Eye: http://www.eurekalert.org/pub_releases/2006-07/uops-prc07260...

So if the eye does 10 million bits/sec & the 1 kg ultimate computer does 10^51 oper/sec on 10^31 bits, I think there's a good chance a Bayesian superintelligence can do it.

That computer may not be buildable, & you might have instruments with somewhat more bits/sec, but there's a LOT of room to work with.


The eye may receive 10 million bits per second, and the optic nerve and brain do a marvellous job of finding patterns in those 10 million bits, but that doesn't mean we're processing it efficiently.

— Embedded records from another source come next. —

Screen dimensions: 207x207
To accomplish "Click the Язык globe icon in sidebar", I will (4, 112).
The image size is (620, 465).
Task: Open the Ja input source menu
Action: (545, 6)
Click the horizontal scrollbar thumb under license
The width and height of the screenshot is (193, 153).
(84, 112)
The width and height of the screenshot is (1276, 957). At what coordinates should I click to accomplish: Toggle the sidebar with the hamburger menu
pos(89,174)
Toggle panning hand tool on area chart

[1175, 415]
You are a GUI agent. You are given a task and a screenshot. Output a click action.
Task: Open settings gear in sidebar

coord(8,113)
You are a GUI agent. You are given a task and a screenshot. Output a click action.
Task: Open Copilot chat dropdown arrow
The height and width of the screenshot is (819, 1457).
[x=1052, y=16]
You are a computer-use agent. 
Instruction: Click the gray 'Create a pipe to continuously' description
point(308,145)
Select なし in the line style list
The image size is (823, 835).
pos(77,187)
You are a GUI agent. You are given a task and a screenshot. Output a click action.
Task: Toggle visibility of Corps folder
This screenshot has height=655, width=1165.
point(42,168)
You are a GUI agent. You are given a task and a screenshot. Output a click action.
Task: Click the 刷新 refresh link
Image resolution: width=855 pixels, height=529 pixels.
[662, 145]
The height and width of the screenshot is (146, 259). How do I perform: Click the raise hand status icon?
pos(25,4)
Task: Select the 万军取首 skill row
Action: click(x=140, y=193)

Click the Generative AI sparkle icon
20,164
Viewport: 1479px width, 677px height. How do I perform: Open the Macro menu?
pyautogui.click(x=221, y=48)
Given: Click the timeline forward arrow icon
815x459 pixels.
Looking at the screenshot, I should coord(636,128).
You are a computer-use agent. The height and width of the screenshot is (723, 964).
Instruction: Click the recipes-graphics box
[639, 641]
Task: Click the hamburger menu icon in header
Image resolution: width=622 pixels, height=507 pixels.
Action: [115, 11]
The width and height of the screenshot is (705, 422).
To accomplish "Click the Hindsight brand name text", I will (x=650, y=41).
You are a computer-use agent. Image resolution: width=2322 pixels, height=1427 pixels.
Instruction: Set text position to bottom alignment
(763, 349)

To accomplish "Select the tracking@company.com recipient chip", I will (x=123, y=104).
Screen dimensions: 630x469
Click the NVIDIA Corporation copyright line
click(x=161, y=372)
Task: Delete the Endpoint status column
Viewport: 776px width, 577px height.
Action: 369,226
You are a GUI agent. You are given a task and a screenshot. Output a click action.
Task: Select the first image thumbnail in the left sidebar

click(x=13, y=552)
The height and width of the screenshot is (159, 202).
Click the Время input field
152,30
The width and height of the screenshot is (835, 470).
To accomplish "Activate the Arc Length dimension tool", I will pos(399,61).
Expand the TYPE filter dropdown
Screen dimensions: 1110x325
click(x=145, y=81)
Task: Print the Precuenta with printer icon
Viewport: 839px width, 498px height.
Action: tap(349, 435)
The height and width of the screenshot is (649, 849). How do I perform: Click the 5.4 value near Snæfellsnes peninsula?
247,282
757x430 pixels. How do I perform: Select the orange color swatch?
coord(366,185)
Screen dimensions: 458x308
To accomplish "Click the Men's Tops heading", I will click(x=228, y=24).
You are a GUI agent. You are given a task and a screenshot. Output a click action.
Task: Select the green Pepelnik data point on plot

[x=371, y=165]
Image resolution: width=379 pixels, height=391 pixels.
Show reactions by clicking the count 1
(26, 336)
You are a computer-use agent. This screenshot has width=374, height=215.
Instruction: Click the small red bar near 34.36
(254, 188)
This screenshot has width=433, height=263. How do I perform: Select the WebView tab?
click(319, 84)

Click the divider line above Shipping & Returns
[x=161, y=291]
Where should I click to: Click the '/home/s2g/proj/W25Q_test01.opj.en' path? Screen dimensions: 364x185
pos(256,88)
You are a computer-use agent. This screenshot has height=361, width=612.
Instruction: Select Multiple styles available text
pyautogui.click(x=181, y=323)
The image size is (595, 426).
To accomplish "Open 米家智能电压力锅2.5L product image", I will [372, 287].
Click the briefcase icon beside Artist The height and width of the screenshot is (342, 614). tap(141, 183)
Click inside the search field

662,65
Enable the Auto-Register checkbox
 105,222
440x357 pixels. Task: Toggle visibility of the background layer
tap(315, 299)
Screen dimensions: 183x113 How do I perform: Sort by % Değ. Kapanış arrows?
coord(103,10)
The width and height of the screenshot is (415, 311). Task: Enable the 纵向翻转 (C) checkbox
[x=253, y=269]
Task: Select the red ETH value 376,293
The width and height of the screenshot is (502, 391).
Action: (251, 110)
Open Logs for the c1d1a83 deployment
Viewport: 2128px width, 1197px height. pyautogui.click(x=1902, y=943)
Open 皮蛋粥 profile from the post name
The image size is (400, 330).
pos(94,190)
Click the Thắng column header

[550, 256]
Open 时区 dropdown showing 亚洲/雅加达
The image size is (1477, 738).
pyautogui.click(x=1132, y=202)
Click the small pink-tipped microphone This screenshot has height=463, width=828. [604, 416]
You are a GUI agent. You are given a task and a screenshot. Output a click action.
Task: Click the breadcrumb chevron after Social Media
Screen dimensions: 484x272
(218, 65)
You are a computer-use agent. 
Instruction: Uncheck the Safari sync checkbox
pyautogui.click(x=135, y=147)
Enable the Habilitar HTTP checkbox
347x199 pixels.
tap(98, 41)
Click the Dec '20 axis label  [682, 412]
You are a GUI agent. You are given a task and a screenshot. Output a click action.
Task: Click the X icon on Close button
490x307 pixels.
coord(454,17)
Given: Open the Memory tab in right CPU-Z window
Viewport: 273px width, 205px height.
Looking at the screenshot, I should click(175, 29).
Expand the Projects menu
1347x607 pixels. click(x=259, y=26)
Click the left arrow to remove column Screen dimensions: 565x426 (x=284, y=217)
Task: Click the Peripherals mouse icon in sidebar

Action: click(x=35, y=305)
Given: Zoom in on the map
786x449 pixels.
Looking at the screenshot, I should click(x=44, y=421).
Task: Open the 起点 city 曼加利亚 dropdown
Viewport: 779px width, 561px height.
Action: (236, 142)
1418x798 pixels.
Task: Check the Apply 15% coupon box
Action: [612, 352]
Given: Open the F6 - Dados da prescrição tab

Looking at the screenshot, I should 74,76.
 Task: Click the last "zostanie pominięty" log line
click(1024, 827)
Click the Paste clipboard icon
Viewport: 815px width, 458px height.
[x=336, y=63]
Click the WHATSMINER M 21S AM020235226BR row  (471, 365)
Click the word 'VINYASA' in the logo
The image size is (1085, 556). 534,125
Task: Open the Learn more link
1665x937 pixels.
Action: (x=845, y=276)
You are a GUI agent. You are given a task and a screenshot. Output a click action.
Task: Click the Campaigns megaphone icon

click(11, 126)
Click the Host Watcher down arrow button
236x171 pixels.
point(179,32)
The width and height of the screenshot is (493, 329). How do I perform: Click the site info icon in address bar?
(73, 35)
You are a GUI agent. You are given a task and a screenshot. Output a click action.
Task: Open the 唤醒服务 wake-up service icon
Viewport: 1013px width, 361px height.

As Eliezer pointed out, an "Efficient" processing would allow us to derive the theory of relativity (or at least Newtonian mechanics) from about 6 frames of an apple falling in a field. That would be a super-efficient use of available information, but not even the best possible use! The eye might be a fantastic piece of kit, but it sure as hell doesn't do that. (or if it does, I need a proper user's manual, cause I haven't figured out how to do it yet!)


Isn't there a declining marginal value to the amount of sensory information available and the amount of processing you do on it?

Information and calculation beyond a certain point may simply becoming "boring."


Fair point, GavinB. If you defined "efficiency" in terms of achieving the most benefit from an eyeball using the fewest computations, then I'm not sure whether a Bayesian superintelligence could approach "efficiency". Maybe the theoretically optimal program to run on the eyeball's input, would itself require exponentially vast brainpower to calculate!

But I would concede a much higher chance that a Bayesian superintelligence could get bored at exactly the right time, than that it could simulate all possible universes.


Do you think it would be a "good" thing if the average intelligence level was bolstered by 40 points? Can you think of any ill side effects from this possibility?


increased existential depression...


It seems like a sufficiently intelligent intelligence will eventually "escape" all the way up to the "real world". From this example, if the Einsteinians had invented an AI without having the hardware spontaneously melt, it would have escaped into the Einsteinian world. It then would have moved up into the "undergrad world", since it would be smarter than the Einsteinians and they were capable of "moving up".

I can't quite put my finger on it but something seems wrong about this...something mind bending is going on here.


You should read Greg Egan.


Man, the kind of stuff I read on overcomingbias makes everyday life feel vapid and onerous.


- Shannon limit.

- Genius: perspiration vs inspiration and how much genetics alone can affect this.

- Relativity: if we're traveling near c that makes us less intelligent because we think more "slowly"?

- Tractability: here comes the heat death of the universe.


This is mind-bending. Good read, thank you!